Young birds and other animals beg for food from their parents. It appears that in many species the intensity of begging varies with the need of the chick and that parents give more food to those chicks that beg more. Since parents respond differentially, chicks have an incentive to overstate their need since it will result in them receiving more food. If all chicks overstate their need, parents have an incentive to ignore the begging and give food using some other rule.

This situation represents a case of animal signaling where there arises an evolutionary question to explain the maintenance of the signal. The Sir Philip Sidney game formalizes a signalling theory suggestion from Amotz Zahavi, the handicap principle, that reliability is maintained by making the signal costly to produce—chicks expend energy in begging. Since it requires energy to beg, only chicks in dire need should be willing to expend the energy to secure food.

== The game ==

There are two individuals, the signaler and the responder. The responder has some good which can be transferred to the signaler or not. If the responder keeps the good, the responder has a fitness of 1, otherwise the responder has a fitness of (1 − d). The signaler can be in one of two states, healthy or needy. If the signaler receives the good, his fitness will be 1. Otherwise his fitness will be (1 − b) or (1 − a) if healthy or needy respectively (where a > b). The signaler can send a signal or not. If he sends the signal he incurs a cost of c regardless of the outcome.

If individuals maximize their own fitness the responder should never transfer the good, since he is reducing his own fitness for no gain. However, it supposed that the signaler and responder are related by some degree r. Each individual attempts to maximize his inclusive fitness, and so in some cases the responder would like to transfer the good.
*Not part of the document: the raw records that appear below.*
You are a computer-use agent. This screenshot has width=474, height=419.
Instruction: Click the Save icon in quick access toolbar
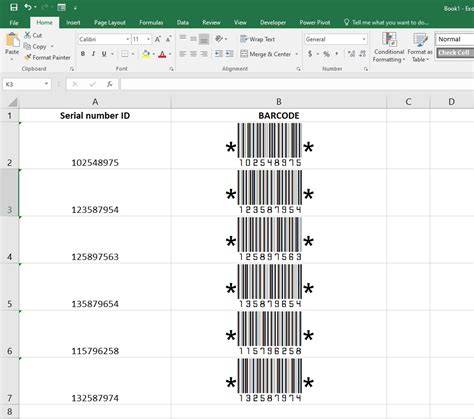(x=14, y=7)
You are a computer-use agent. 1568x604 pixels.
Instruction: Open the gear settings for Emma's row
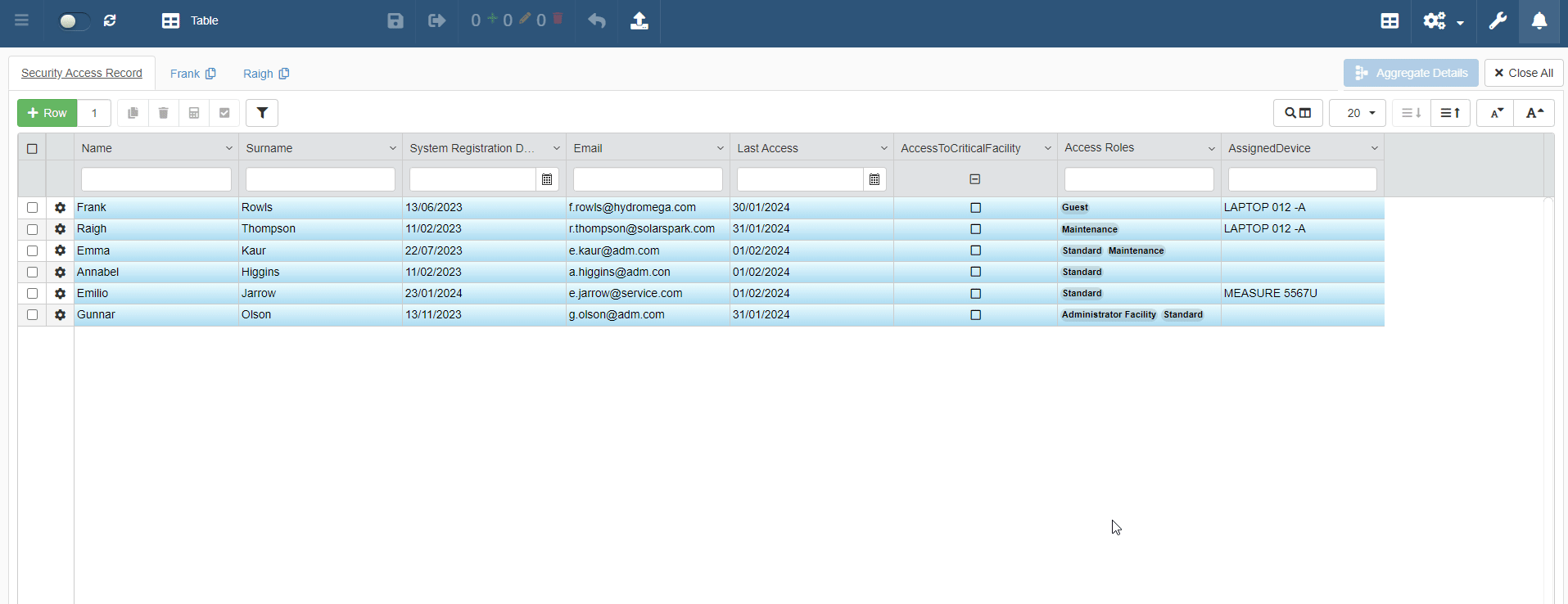pos(60,250)
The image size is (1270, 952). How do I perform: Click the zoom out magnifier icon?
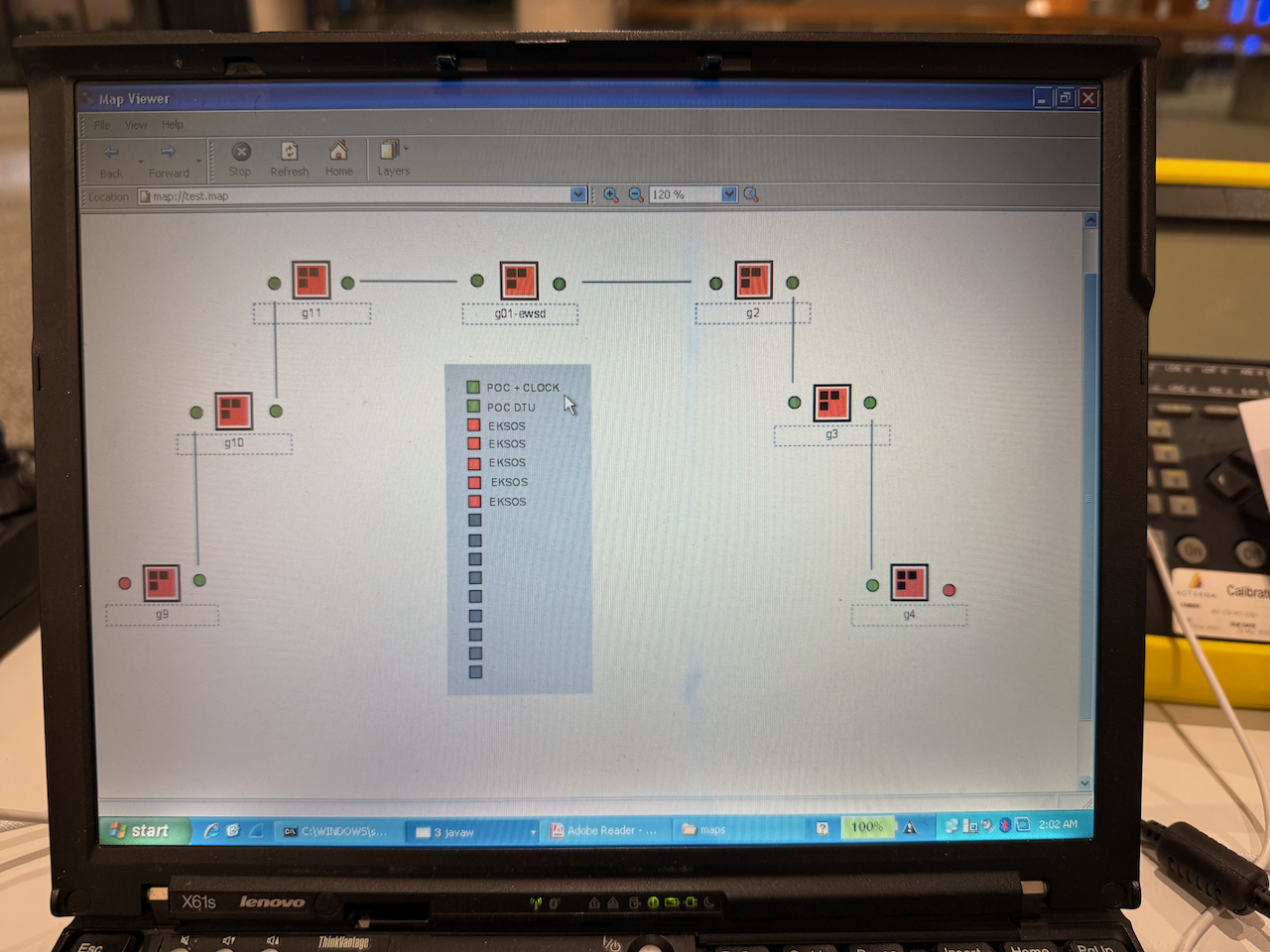point(636,194)
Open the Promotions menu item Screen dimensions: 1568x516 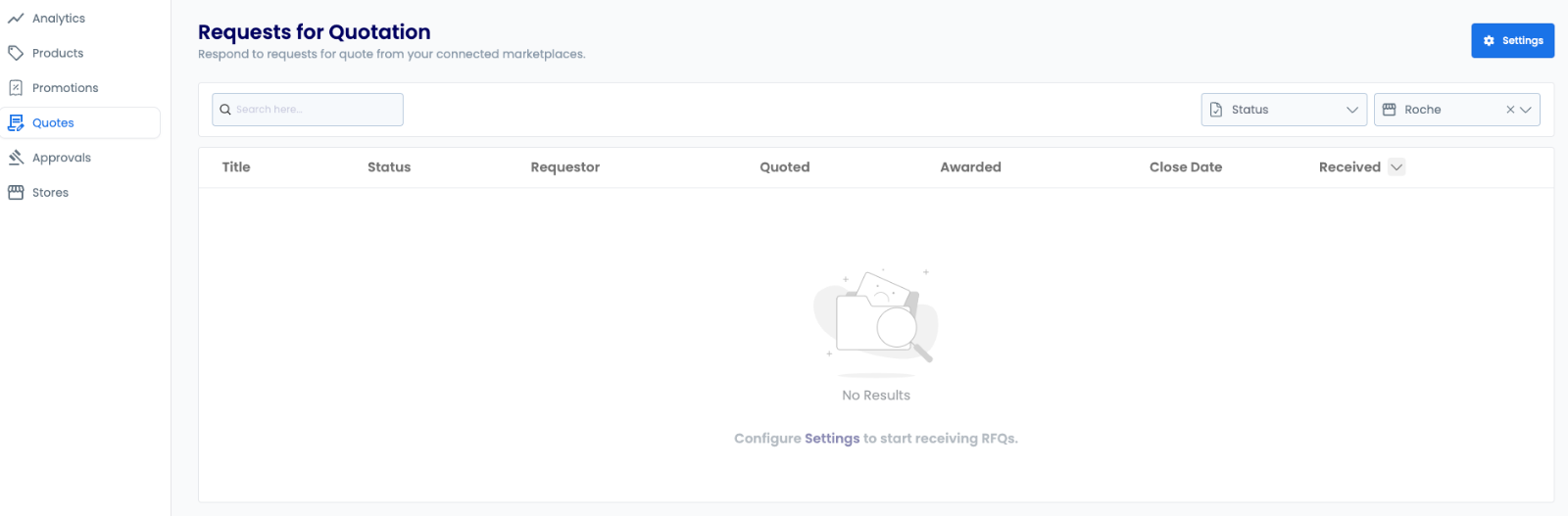click(65, 88)
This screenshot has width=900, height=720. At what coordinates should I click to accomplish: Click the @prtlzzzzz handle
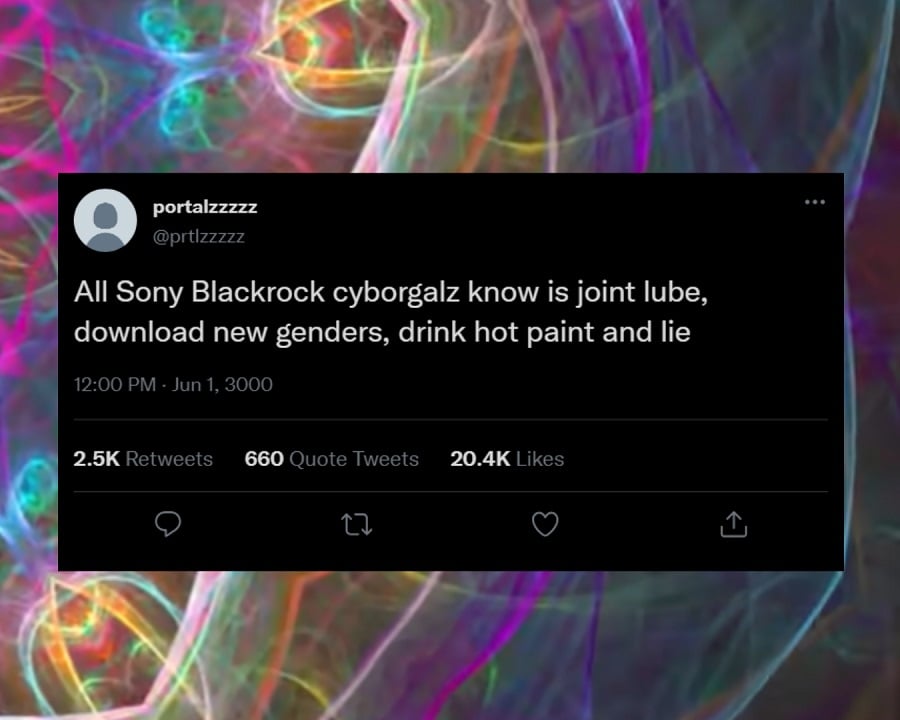point(195,236)
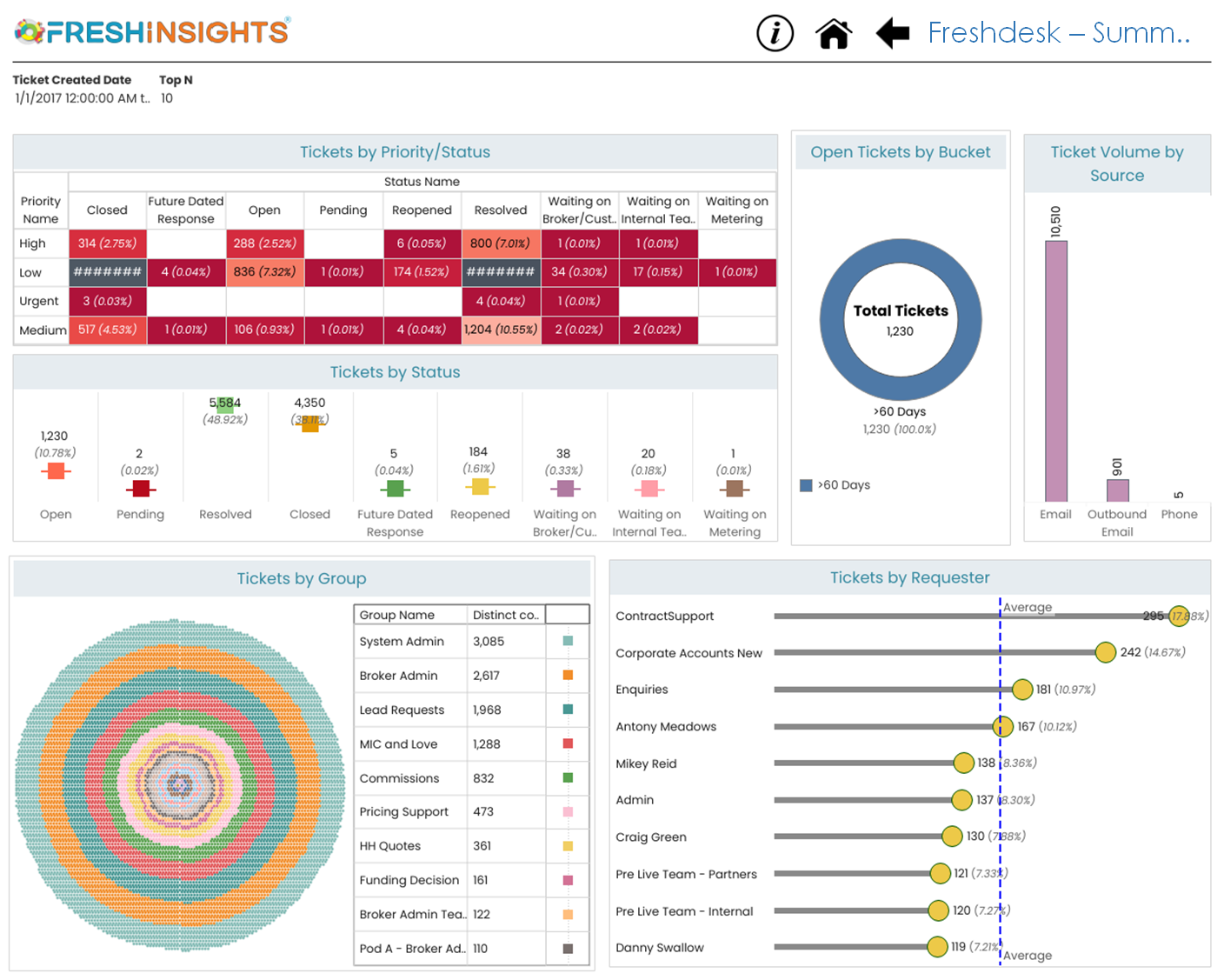Click System Admin color swatch in table
The height and width of the screenshot is (980, 1224).
point(568,641)
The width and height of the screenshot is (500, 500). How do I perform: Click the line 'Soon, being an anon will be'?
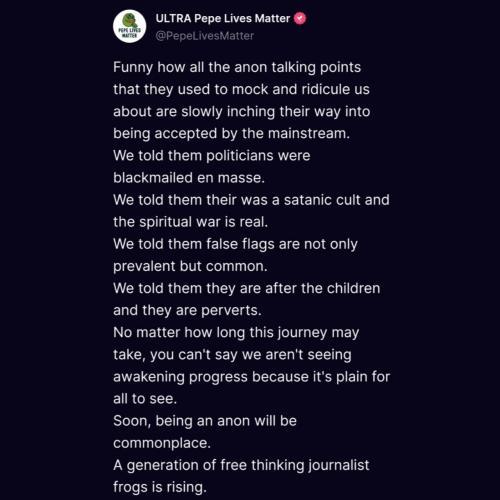[x=205, y=421]
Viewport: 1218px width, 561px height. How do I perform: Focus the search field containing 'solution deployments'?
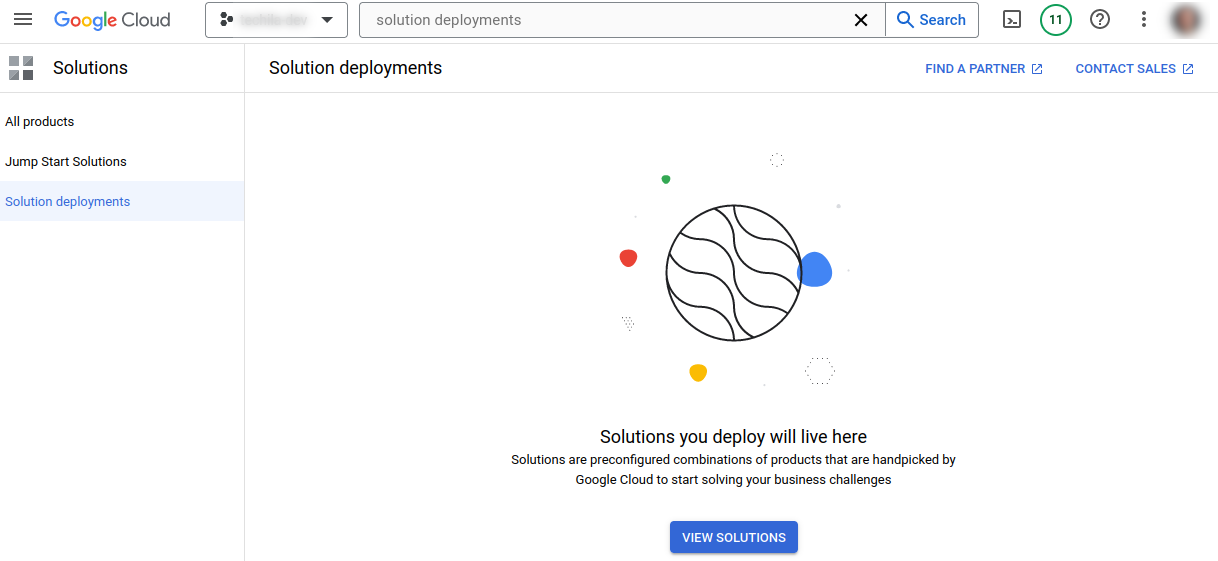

The case of interest is where the responder only wants to transfer the good to the needy signaler, but the signaler would want the good regardless of his state. This creates a partial conflict of interest, where there would be an incentive for deception. Maynard Smith showed, however, that for certain values of c, honest signaling can be an evolutionarily stable strategy. This suggests that it might be sustained by evolution.

==Criticisms==

The empirical study of chick begging has cast some doubt on the appropriateness of the Sir Philip Sidney game and on the handicap principle as an explanation for chick begging behavior. Several empirical studies have attempted to measure the cost of begging, in effect measuring c. These studies have found that although there is a cost, it is far lower than would be sufficient to sustain honesty. Since the actual benefits of food are hard to calculate, the required value of c cannot be determined exactly, but it nonetheless has raised concern.

In addition to the empirical concern, there has been theoretical concern. In a series of papers, Carl Bergstrom and Michael Lachmann suggest that in many biologically possible cases we should not expect to find signaling despite the fact that it is an evolutionarily stable strategy. They point out that whenever a signaling strategy is evolutionarily stable, non-signaling equilibria are as well. As a result, evolutionary stability alone does not require the evolution of signaling. In addition, they note that in many of these cases the signaling equilibrium is pareto inferior to the non-signaling one – both the chick and parent are worse off than if there was no signaling. Since one would expect non-signalling to be the ancestral state, it is unclear how evolution would move a population from a superior equilibrium to an inferior one.

Both of these concerns led Bergstrom and Lachmann to suggest a modified game where honesty is maintained, not by signal cost, but instead by the common interest inherent in interaction among relatives. In their partial pooling model, individuals have no incentive to lie, because the lie would harm their relative proportionally more than it would help them. As a result, they do better by remaining honest.